Description of the task: Retype the "Current Developments and Future Expectations" text below in full, word for word.

Text excerpt:
Current Developments and Future Expectations
Financials – The Company released its Q3FY23 results in January, registering a stellar performance and showing strong revenue growth. The total revenue grew +16% Y-o-Y, EBITDA +102% Y-o-Y, and PAT +133% Y-o-Y. The performance surfactants grew by 20% Y-o-Y and speciality care products by +11%.
The Q3 performance was higher than market consensus on account of softening of raw material cost, lower than expected other expenses, and lower tax outgo, which was offset by a higher than anticipated depreciation charge. Export incentives in Egypt to the tune of Rs 200 mln, a better product mix, and improved efficiency in sourcing have also contributed to this performance. Against the historical EBITDA/Kg of Rs. 17-19, the Company could achieve EBITDA/Kg of Rs. 26.4 during the quarter and Rs. 25 in 9MFY23.
Business – The Company focuses on five pillars of growth innovation, sustainability, safety, digitalization and technology, and people. The central perspective of Growth pillars is to boost financial performance by increasing sales through optimizing, improving operations, and improving functionality.
The stock has been under pressure over the last year. Still, the management has gradually shifted to more efficient sourcing of raw materials and improvement in product mix and has cashed in on the built strength of its business model to provide a stellar performance last quarter. The business continues to focus on solid R&D with an annual budget of Rs. 40-50 crs.
Recent Events – On the 20th of FEB 2023, the Company declared its Q3FY23 financials (discussed above) which announced Rs. 18/share dividend.
Organic expansion is high on the cards for the Company. The Company has applied for environmental clearance for 50 acres of land adjacent to its existing unit in Taloja and Jhagadia to take care of its expansion over the next eight-odd years. The annual capex outlay projected by the Company stands at Rs. 150-200 crores, financed by internal accruals.

Records shown:

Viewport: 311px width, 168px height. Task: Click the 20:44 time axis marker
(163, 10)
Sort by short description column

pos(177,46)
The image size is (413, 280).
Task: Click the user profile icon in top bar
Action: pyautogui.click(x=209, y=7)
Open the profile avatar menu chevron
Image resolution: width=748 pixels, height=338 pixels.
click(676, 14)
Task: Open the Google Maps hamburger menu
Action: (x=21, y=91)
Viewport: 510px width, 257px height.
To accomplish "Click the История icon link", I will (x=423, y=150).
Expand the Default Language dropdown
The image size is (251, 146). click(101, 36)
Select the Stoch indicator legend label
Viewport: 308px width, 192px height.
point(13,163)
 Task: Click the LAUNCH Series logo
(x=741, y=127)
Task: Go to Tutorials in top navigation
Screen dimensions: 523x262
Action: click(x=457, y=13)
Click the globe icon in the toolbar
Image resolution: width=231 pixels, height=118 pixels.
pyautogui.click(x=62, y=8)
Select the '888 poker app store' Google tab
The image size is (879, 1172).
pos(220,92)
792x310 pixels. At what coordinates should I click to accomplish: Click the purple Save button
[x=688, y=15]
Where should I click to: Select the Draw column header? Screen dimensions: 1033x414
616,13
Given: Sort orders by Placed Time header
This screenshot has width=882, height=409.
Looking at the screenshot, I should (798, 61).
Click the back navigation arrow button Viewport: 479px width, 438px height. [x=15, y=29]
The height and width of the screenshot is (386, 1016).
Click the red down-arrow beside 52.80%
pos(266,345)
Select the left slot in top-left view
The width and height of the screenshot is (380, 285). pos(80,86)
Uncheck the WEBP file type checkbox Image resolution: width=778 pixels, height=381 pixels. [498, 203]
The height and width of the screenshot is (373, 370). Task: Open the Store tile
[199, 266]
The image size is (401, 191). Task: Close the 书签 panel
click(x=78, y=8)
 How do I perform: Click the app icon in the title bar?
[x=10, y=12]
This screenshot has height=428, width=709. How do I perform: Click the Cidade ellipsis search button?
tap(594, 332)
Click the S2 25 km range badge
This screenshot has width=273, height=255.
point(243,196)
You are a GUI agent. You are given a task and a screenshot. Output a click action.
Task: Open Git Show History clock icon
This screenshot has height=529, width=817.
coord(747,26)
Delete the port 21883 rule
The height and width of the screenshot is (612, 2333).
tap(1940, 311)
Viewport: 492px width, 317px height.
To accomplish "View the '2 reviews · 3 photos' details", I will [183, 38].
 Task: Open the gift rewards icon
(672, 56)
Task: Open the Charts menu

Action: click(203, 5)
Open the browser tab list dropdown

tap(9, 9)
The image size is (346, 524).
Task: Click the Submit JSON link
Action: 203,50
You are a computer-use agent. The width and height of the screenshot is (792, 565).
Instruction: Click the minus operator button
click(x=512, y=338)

Output for this exercise:
Current Developments and Future Expectations
Financials – The Company released its Q3FY23 results in January, registering a stellar performance and showing strong revenue growth. The total revenue grew +16% Y-o-Y, EBITDA +102% Y-o-Y, and PAT +133% Y-o-Y. The performance surfactants grew by 20% Y-o-Y and speciality care products by +11%.
The Q3 performance was higher than market consensus on account of softening of raw material cost, lower than expected other expenses, and lower tax outgo, which was offset by a higher than anticipated depreciation charge. Export incentives in Egypt to the tune of Rs 200 mln, a better product mix, and improved efficiency in sourcing have also contributed to this performance. Against the historical EBITDA/Kg of Rs. 17-19, the Company could achieve EBITDA/Kg of Rs. 26.4 during the quarter and Rs. 25 in 9MFY23.
Business – The Company focuses on five pillars of growth innovation, sustainability, safety, digitalization and technology, and people. The central perspective of Growth pillars is to boost financial performance by increasing sales through optimizing, improving operations, and improving functionality.
The stock has been under pressure over the last year. Still, the management has gradually shifted to more efficient sourcing of raw materials and improvement in product mix and has cashed in on the built strength of its business model to provide a stellar performance last quarter. The business continues to focus on solid R&D with an annual budget of Rs. 40-50 crs.
Recent Events – On the 20th of FEB 2023, the Company declared its Q3FY23 financials (discussed above) which announced Rs. 18/share dividend.
Organic expansion is high on the cards for the Company. The Company has applied for environmental clearance for 50 acres of land adjacent to its existing unit in Taloja and Jhagadia to take care of its expansion over the next eight-odd years. The annual capex outlay projected by the Company stands at Rs. 150-200 crores, financed by internal accruals.